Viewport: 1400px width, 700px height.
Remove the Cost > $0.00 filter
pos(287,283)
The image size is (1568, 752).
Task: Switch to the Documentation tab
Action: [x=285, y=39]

Activity ::
Return the entries in full, keeping every line exactly as it is.

Output for this exercise ::
Viewport: 1400px width, 700px height.
Remove the Cost > $0.00 filter
pos(287,283)
The image size is (1568, 752).
Task: Switch to the Documentation tab
Action: [x=285, y=39]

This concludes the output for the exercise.